Supplied entries »
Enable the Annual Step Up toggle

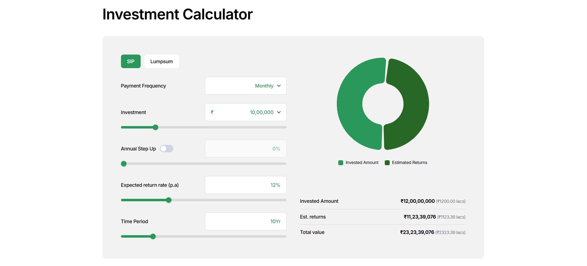pyautogui.click(x=167, y=149)
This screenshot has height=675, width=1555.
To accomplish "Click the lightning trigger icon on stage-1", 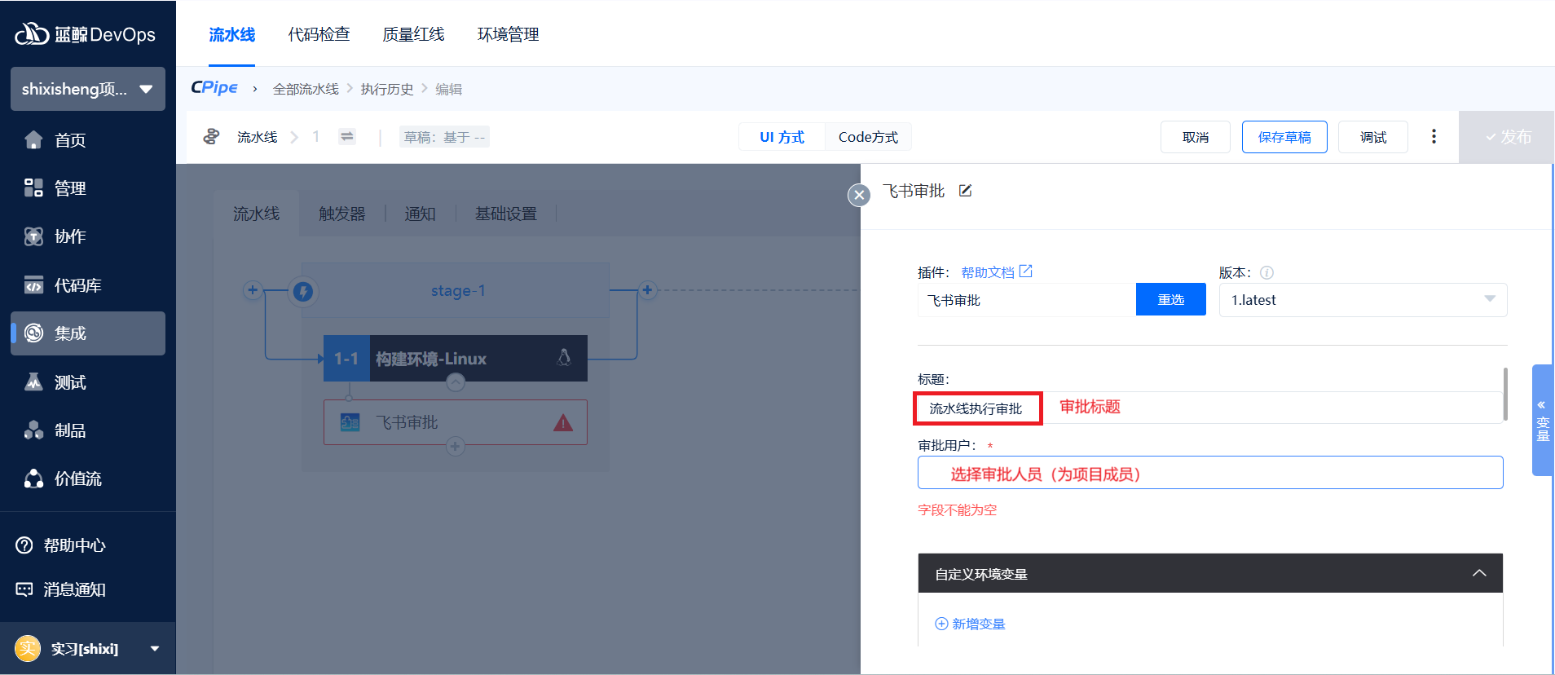I will 303,291.
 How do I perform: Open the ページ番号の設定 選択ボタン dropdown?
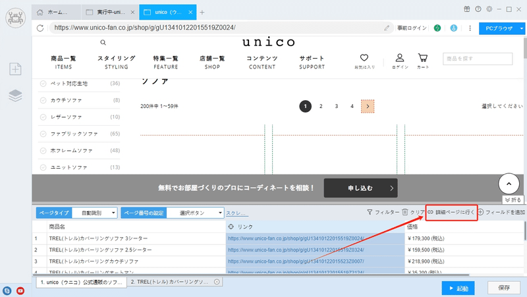coord(195,213)
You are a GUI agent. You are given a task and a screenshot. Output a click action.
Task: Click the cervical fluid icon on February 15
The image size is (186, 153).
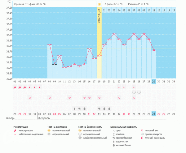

The task » Word for word, reproduce each line from the one with "Task: Click the" through the last line of the material above, both included, and drop the pictures.

Output for this exercise »
Task: Click the cervical fluid icon on February 15
The image size is (186, 153).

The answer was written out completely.